To understand what happened to the image-guided breast-biopsy CPT® codes (and their reimbursement) in the 2014 Medicare Physician Fee Schedule (MPFS), it’s necessary to delve into the history of the codes and the RBRVS. Learning about them won’t hurt a bit, but the new bundled codes have the potential to hurt a lot—and to affect the most vulnerable Medicare beneficiaries.
The RBRVS system was built on component coding: Individual component services each had CPT codes that could be combined to reflect exactly what was performed. The value assigned to each component reflected the physician work and resources needed to perform that component—and only that. For a stereotactic biopsy, the imaging-guidance code reflected the cost of the stereotactic table, but the needle-biopsy code recognized the cost of the needle, gauze, and gloves actually needed to sample the tissue.
Despite this methodology’s use for many years, CMS recently decided to change the rules. CMS now maintains that there must be some duplication of effort when codes are typically performed together. When a radiologist performs two services together (such as needle biopsy using imaging guidance), there must be some double-dipping overlap.
The ACR has argued vigorously (but to no avail) that this is not the case. In fact, this duplication was explicitly avoided in the original construction and valuation of the component codes. We also protested that the ability to track what was performed will be lost, but again, this fell on deaf ears.

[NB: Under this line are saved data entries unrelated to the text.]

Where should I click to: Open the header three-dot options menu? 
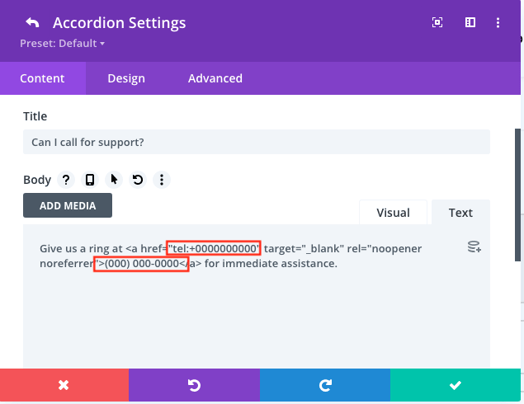[498, 23]
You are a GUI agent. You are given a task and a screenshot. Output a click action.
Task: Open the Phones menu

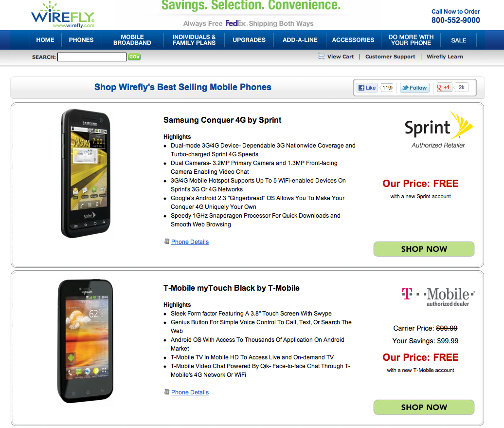click(x=81, y=40)
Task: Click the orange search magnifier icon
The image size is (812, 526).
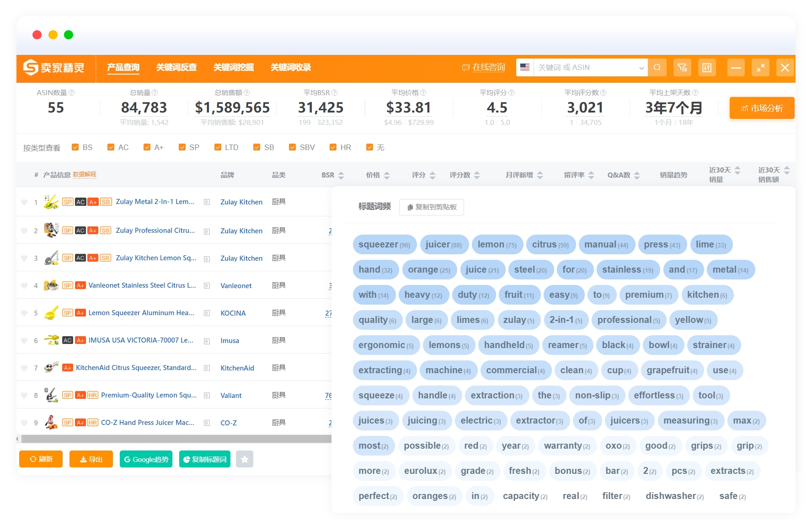Action: click(657, 68)
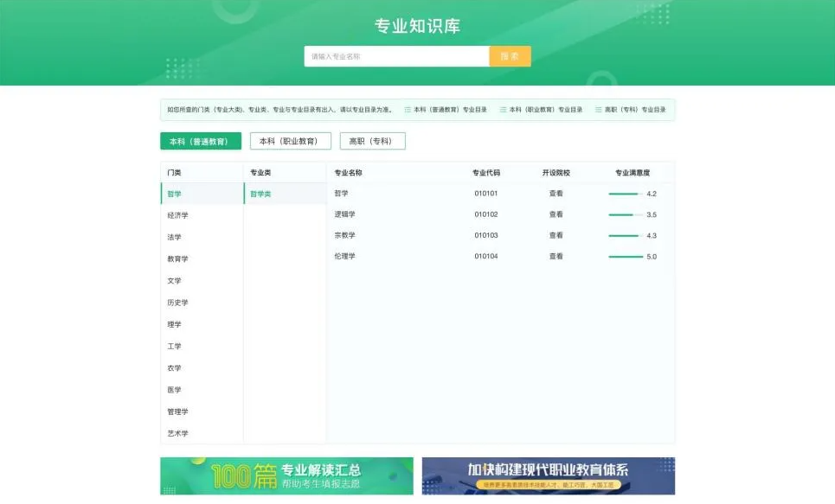
Task: Click 查看 next to 伦理学 major
Action: pos(556,257)
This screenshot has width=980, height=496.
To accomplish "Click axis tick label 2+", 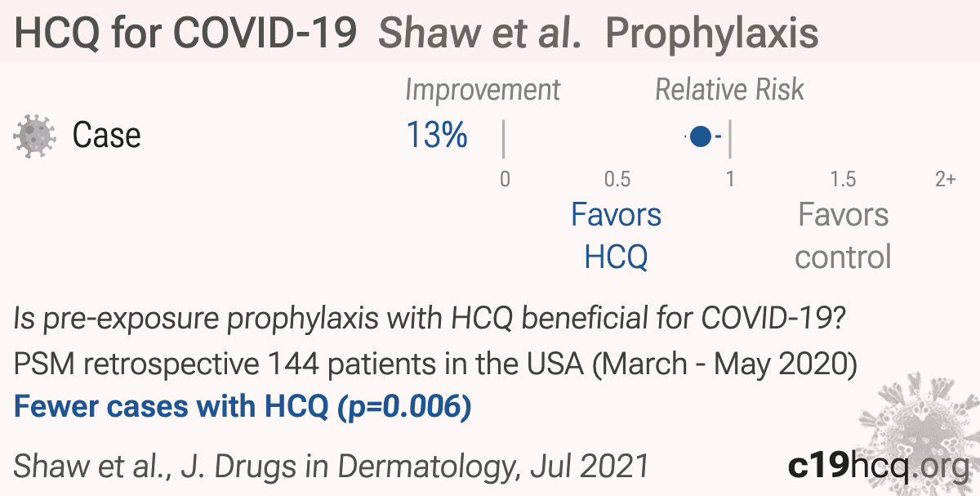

CMS mandated that new bundled codes be created for image-guided breast biopsy because these codes were often used together. CMS has the authority to set values for the MPFS, so if breast interventionalists had decided not to comply, the bundling would have happened notwithstanding.
How It Came to Pass
A hurdle-strewn path led to the extremely unsatisfactory result. The CPT editorial panel wants to make sure that everything that you might possibly do is reflected by a code. For image-guided breast biopsy, that meant not only that new codes were created for very common services (such as ultrasound-guided biopsy), but that codes also were created for much less common scenarios (such as second-clip placement in a previously biopsied lesion under MRI guidance). In order to assign values to each new code, surveys are performed.
The principle is to ask survey respondents to compare the new codes with familiar codes. If one service is harder than another, the respondent estimates comparative times and work values. The catch, with the new breast-biopsy codes, was that they all were surveyed simultaneously. Breast interventionalists, many of whom haven’t seen or biopsied another organ in years, were forced to choose comparisons such as liver biopsy.
As a result, the ACR Economics team faced a process that replaced established conventions with irrelevant comparisons (in a complex survey). The ACR team struggled to get the requisite number of surveys—going through the process twice, trying to get valid results.
The only right answer, for CMS, would be a reduced value for the bundled codes, compared with the component codes. Of course, CMS got what it wanted. On average, we will see a 38% reduction in the professional component and an 8% reduction in global payments for breast-biopsy codes (a 17% professional-component increase and an 84% global-payment increase for clip-placement codes can be explained by the fact that there previously were no CPT codes for this activity).1
Did CMS get what it needed? Has the relentless search for so-called misvalued codes misled it? We recognize the urgent need to deliver higher-value care at a lower cost, but image-guided biopsies have delivered this for years.
Image-guided biopsy represents a huge advance. It helps in treatment planning before definitive surgery, and it reduces costs when it obviates the need for open surgical biopsy (which it has largely turned into a thing of the past).
Despite the cascading cuts of recent years, radiologists will do their best to maintain image-guided biopsy services. The real risk is at the margins, for rural practices and for hospitals serving the poor.
With dwindling resources, difficult choices will arise. When an image-guided biopsy is not available for several weeks, will surgery start to look like an option, despite being more invasive and costly? As the population ages and more women need breast-imaging/interventional services, will facilities maintain the status quo instead of expanding their breast services?
In the search for value over volume, this might be the triumph of a narrow focus on codes over the most effective care, as defined by expert physicians. It might be a triumph for CMS, but it is potentially a tragedy for our patients.
- ACR describes financial impact of new and revised CPT codes for 2014. ACR Advocacy in Action eNews. Published December 20, 2013. Accessed February 7, 2014.